Wellbeing of Scotland’s Armed Forces children & young people is top of conference agenda


The wellbeing of Scotland’s Armed Forces children and young people was top of the agenda at a major conference at Dynamic Earth in Edinburgh last week.

Approximately 150 education professionals, members of the armed forces community, MOD, policy makers, local authority representatives and family support organisations attended the conference, which was hosted and organised by Scotland’s Armed Forces children’s charity, the Royal Caledonian Education Trust (RCET).

The theme for the ‘Building Brighter Futures Together’ Conference was wellbeing of the child, not just for attainment, but inspiring positive destinations in Armed Forces children and young people.

Colin Flinn, Chief Executive of the Royal Caledonian Education Trust, said:

“The needs of Armed Forces children and young people are often overlooked. Separation anxiety, ability to form attachments, a multitude of complex support needs at home, frequent moves can all impact on a child’s wellbeing and this is in addition to all the other pressures that young people face growing up in today’s society. This conference aims to put the wellbeing of our young people at the top of the agenda so we can galvanise the recognition and support that’s needed.”
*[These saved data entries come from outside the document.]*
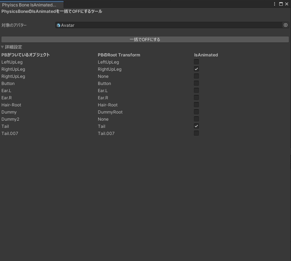Image resolution: width=291 pixels, height=261 pixels.
Task: Enable IsAnimated for Hair-Root
Action: (196, 105)
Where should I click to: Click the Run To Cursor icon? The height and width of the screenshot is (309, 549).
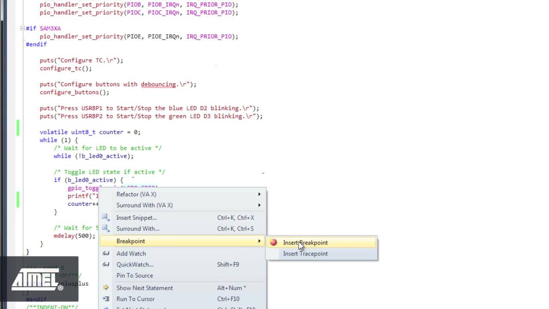(106, 299)

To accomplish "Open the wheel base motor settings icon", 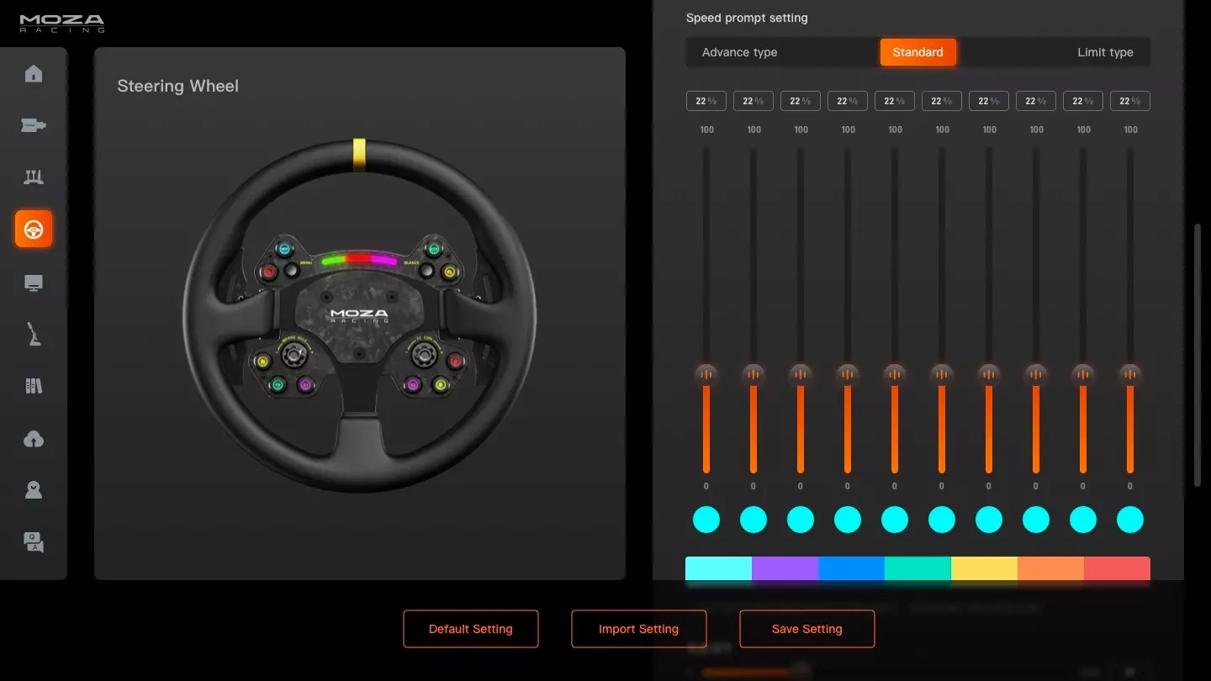I will [x=34, y=126].
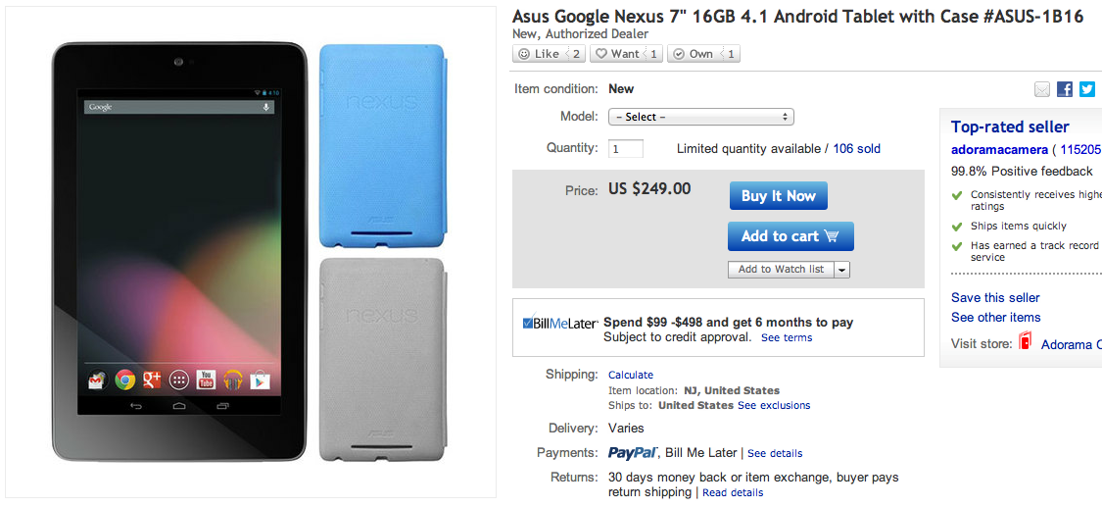Click the adoramacamera seller name link
The height and width of the screenshot is (507, 1102).
[x=998, y=150]
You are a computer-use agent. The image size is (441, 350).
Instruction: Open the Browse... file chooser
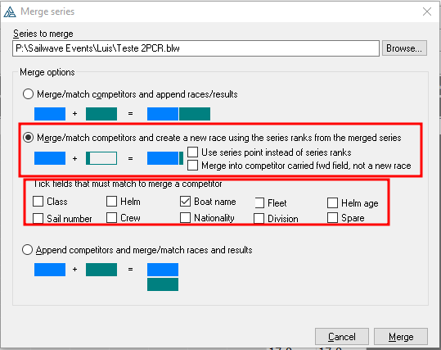click(x=404, y=48)
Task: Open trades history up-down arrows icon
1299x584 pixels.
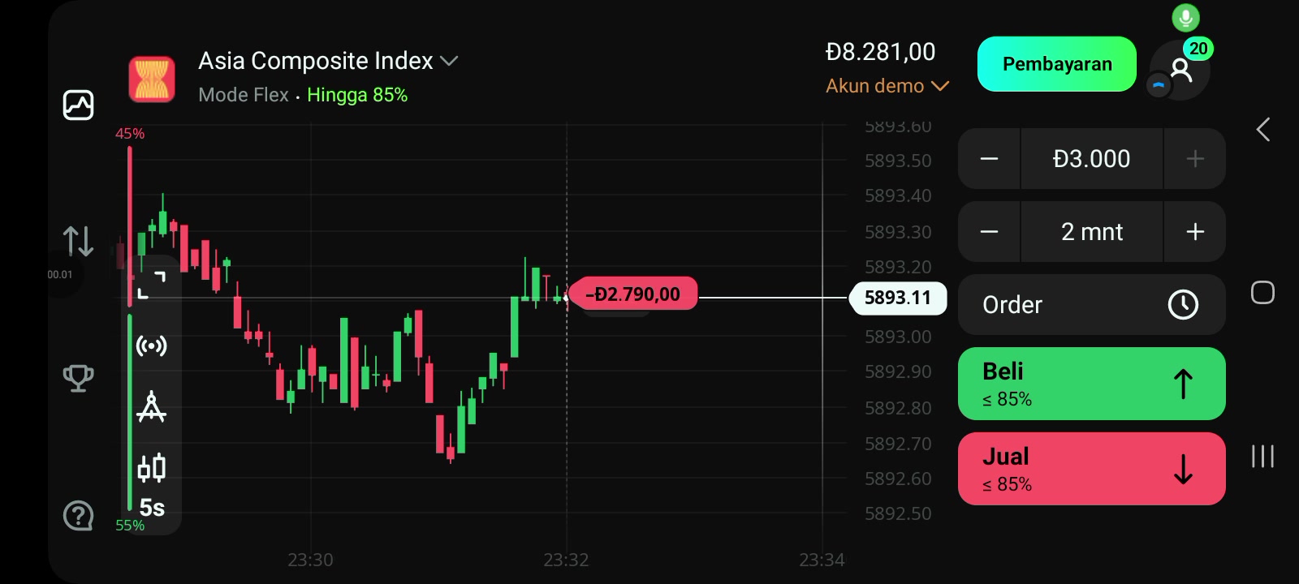Action: [79, 241]
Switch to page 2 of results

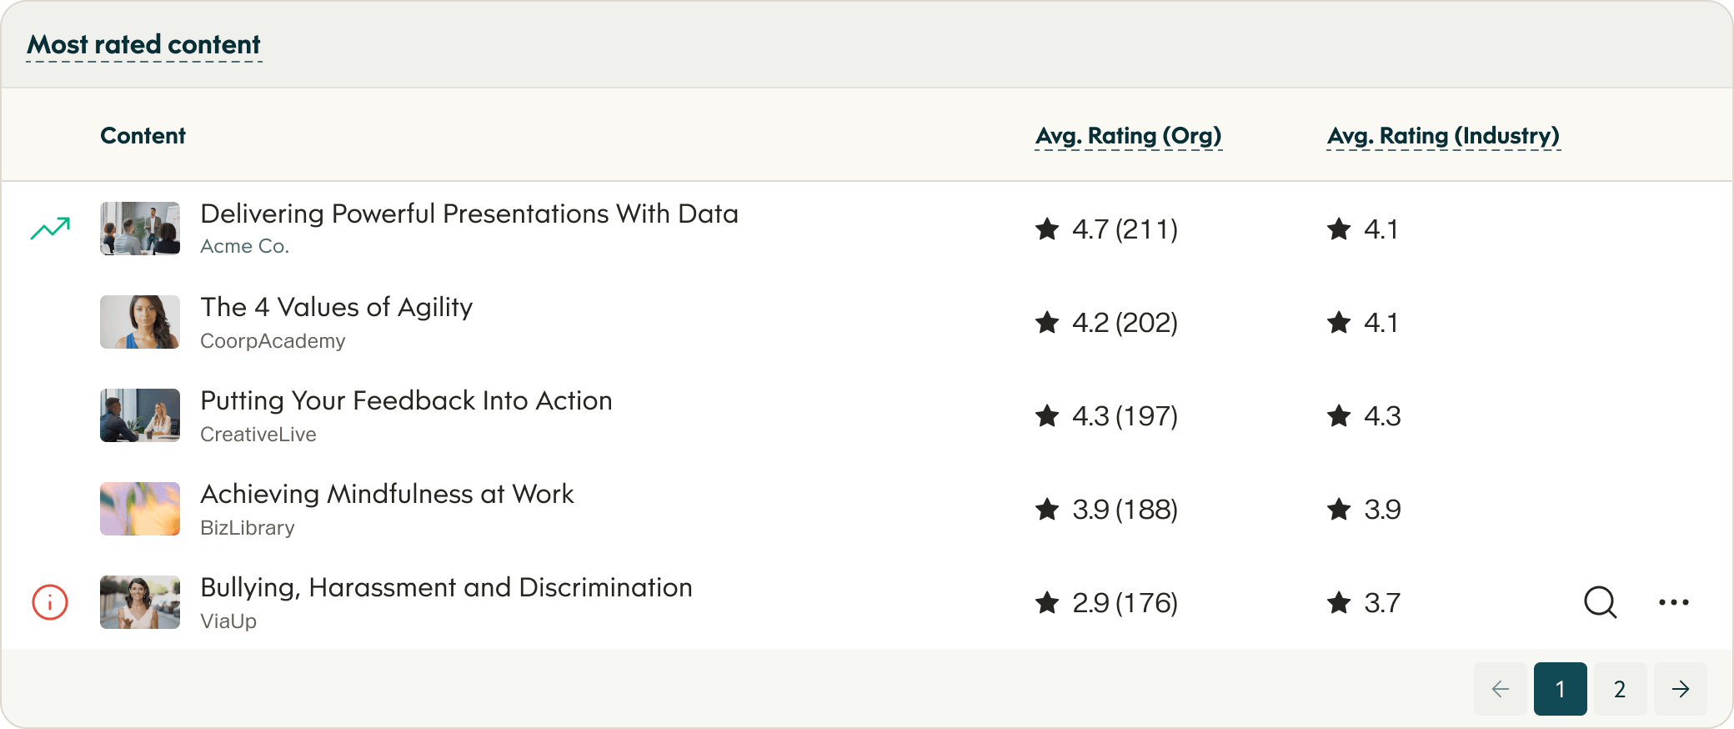pos(1620,689)
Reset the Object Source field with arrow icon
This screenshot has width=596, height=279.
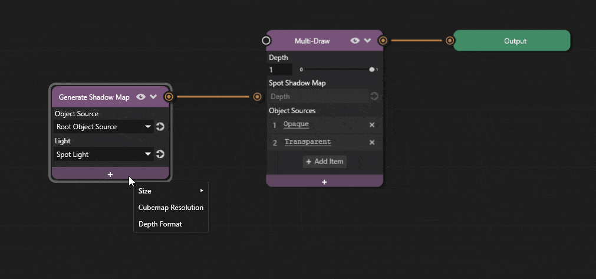point(160,127)
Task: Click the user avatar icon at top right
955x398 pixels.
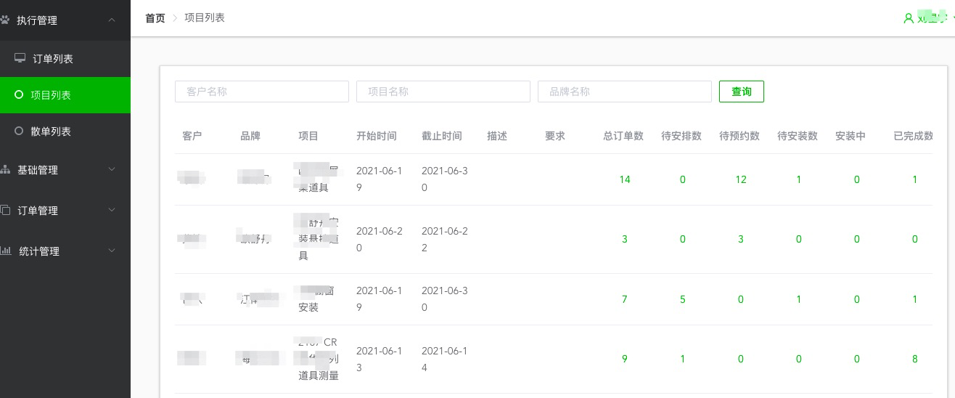Action: pyautogui.click(x=909, y=18)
Captain Mike Rose Royal Navy, Dr Suzanne Zeedyk, Major Daniel Lee-Mikus, Army in Scotland

Keynote speaker, Dr Suzanne Zeedyk, a leading research scientist and developmental psychologist holding the post of Honorary Fellow at Dundee University, says the biological foundations of our capacity to relate to others emotionally throughout life, are formed in infancy.

“Babies brains develop very fast. They are born able to communicate and how they relate to people, and patterns in the way they trust significant others, are already formed by the time they are 18 months old. What happens during childhood builds on those foundations. This means our capacity to handle change, anxiety, loneliness, separation and our ability to develop effective coping strategies, are shaped by our experiences of being with others at a very young age.

“It makes such a difference when teachers can get curious about ‘challenging behaviour’ being exhibited in the classroom. I encourage them to change the wording to ‘distressed behaviour’, and to ask themselves how ordinary, normal practices in the classroom, which aren’t based in connection, might be making things worse for children who don’t have strong physiological systems for coping with their emotions.”

She added, “For families in the military whose lives are very transient, sometimes those weak foundations are not obvious until a soldier or submariner goes on deployment. People’s capacity to ask or look for help is different and we need to think creatively about the support systems being provided.”

Some schools are already adopting the science of connection to influence behaviour and increase wellbeing. Dr Zeedyk is currently working with pupils at Falkirk High School who have introduced laughter as an attainment strategy. At Burnside Primary, the head teacher welcomes pupils and parents at the school gates in the morning. “Two minutes of a greeting can change a child’s learning potential” says Zeedyk.

Delegates also heard how Scottish mental health charity, See Me, is helping young people understand the importance of good mental health in schools. Captain Rose from the Royal Navy revealed how the MOD’s Youth STEM Outreach programme is aiming to inspire our next generation in Scottish schools.

Britain’s Most Decorated Female Olympic Athlete of all time, the first woman to win medals at five successive Olympic games and the current Chair of UK Sport, Dame Katherine Grainger DBE, also drew on her experiences in the sporting world to highlight the importance of encouraging aspirations in young people.